DIRECTIONS FOR THIS TASK
Could you reproduce the lines below from the one with "Click the Serving Size label" through the one with "Given: Click the AVNT -55.25% value"? Keep both ends and add nothing.

Stored items:
★ ★ ★ ★
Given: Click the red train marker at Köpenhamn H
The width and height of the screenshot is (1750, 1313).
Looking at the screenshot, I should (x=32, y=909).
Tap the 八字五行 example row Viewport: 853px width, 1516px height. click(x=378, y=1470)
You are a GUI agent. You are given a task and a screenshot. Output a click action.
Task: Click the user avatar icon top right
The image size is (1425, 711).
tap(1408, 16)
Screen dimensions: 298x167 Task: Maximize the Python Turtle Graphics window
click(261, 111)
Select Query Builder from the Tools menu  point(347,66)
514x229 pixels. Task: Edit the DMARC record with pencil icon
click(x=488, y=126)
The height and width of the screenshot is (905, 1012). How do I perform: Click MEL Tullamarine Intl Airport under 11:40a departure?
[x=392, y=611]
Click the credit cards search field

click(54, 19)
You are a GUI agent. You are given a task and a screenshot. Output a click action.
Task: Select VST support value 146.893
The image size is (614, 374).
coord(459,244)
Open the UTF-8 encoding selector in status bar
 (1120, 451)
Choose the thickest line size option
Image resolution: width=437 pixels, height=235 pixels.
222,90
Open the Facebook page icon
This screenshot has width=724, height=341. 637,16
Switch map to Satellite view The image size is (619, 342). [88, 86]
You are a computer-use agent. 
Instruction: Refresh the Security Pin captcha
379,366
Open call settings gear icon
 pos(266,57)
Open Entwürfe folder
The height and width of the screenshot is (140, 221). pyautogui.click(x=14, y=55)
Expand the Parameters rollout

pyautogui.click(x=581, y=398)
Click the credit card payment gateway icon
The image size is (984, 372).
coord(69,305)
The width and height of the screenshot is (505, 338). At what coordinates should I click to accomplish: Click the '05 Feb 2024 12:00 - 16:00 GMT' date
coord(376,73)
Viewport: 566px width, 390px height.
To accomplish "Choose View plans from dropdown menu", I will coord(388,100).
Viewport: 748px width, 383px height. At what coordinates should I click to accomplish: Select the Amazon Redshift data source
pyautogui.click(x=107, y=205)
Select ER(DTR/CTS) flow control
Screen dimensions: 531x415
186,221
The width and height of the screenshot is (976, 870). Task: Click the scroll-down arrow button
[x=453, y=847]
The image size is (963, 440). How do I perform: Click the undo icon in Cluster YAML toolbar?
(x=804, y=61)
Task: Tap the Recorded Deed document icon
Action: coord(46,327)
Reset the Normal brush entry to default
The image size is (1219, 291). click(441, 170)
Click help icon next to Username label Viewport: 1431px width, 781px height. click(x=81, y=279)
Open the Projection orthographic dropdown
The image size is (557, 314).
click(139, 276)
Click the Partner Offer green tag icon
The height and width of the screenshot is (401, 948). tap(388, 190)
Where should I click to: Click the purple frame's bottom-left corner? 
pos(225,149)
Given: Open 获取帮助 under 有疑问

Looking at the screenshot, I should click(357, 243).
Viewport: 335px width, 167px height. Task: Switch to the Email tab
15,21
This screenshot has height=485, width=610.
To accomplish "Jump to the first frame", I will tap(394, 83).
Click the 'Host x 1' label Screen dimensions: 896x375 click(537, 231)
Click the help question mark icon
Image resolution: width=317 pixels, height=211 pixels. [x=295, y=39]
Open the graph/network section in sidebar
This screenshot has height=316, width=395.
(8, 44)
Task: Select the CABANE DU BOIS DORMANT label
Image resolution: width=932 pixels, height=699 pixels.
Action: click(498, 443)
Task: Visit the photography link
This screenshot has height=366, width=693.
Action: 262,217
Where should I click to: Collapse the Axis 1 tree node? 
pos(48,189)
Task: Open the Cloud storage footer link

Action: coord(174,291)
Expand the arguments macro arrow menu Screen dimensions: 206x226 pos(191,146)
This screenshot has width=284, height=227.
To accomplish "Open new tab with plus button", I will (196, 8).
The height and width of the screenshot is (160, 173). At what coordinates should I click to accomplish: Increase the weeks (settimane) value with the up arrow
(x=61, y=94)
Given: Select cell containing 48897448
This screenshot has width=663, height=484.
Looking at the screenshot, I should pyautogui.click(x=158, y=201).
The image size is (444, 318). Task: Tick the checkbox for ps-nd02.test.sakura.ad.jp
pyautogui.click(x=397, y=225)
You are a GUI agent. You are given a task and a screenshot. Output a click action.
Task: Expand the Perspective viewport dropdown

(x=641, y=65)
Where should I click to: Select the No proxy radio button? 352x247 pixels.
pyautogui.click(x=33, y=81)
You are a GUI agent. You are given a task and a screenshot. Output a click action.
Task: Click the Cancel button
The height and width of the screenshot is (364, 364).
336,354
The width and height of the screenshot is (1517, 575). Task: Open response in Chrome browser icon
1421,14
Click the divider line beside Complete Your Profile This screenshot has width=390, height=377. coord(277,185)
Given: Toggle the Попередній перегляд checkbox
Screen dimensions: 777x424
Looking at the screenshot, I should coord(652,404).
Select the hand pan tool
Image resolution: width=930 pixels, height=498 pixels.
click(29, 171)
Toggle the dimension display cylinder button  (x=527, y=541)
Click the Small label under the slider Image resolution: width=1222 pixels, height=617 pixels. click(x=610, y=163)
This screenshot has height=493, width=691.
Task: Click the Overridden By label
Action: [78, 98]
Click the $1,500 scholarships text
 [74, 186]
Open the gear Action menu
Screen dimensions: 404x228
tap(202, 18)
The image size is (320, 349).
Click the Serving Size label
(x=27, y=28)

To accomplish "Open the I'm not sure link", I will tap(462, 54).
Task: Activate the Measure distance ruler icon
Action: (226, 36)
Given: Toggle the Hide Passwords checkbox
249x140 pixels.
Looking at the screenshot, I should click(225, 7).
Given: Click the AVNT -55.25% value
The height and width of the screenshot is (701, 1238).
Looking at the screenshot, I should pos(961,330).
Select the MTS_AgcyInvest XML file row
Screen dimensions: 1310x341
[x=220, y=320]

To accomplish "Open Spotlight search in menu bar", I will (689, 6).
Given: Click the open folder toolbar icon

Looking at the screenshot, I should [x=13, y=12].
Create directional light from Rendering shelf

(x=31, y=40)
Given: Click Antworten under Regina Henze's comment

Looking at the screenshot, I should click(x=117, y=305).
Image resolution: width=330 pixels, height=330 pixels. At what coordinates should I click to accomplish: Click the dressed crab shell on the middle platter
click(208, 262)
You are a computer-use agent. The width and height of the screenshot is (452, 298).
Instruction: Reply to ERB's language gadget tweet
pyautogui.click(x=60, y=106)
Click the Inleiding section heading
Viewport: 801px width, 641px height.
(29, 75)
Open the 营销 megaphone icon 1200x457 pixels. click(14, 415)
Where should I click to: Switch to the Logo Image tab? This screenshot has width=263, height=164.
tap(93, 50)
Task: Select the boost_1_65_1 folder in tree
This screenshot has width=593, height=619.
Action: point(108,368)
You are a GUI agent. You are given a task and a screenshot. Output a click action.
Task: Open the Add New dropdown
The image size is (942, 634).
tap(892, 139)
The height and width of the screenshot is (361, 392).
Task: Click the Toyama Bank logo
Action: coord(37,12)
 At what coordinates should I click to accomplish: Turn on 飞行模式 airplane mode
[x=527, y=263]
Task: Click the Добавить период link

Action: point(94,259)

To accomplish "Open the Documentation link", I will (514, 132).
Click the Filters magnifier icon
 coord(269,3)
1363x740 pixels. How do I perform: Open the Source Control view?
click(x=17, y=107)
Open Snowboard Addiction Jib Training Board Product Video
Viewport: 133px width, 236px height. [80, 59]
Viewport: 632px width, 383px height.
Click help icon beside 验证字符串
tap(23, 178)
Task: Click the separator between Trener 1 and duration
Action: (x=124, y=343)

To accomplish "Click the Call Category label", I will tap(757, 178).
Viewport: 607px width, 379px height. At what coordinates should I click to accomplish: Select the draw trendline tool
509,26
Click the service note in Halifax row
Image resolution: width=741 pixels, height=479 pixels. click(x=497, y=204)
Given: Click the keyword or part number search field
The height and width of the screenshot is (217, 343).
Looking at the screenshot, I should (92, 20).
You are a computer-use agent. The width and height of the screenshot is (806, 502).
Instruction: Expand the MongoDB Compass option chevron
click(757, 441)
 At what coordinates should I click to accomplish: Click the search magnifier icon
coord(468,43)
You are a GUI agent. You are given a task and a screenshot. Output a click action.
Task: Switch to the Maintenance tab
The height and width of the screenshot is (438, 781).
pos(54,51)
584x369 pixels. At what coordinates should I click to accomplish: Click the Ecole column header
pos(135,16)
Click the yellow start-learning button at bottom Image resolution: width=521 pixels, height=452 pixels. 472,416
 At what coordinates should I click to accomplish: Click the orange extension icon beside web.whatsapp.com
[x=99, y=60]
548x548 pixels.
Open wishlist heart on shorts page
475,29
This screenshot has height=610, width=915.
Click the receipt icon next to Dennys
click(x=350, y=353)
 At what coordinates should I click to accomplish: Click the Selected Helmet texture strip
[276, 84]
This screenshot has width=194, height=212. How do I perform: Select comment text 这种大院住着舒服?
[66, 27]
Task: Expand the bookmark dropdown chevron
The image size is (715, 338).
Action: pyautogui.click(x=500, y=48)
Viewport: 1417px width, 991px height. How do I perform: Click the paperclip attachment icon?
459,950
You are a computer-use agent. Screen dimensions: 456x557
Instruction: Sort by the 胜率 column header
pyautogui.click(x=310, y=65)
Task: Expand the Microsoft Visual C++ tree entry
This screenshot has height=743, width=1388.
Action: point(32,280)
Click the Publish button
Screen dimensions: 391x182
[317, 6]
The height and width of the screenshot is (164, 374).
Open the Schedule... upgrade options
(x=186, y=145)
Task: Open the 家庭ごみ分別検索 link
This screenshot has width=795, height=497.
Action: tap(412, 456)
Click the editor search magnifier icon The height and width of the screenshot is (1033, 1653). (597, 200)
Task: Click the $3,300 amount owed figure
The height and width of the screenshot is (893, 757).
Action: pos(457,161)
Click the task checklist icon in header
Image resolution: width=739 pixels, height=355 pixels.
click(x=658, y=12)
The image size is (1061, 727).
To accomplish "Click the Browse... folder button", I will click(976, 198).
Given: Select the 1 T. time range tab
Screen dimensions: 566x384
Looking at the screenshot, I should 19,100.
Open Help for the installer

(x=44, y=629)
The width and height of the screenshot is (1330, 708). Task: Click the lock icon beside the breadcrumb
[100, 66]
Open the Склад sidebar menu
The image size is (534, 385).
★ ★ ★ ★
RESPONSE TO THIS EXERCISE
Click the Serving Size label
(x=27, y=28)

To accomplish "Open the I'm not sure link", I will tap(462, 54).
Task: Activate the Measure distance ruler icon
Action: (226, 36)
Given: Toggle the Hide Passwords checkbox
249x140 pixels.
Looking at the screenshot, I should click(225, 7).
Given: Click the AVNT -55.25% value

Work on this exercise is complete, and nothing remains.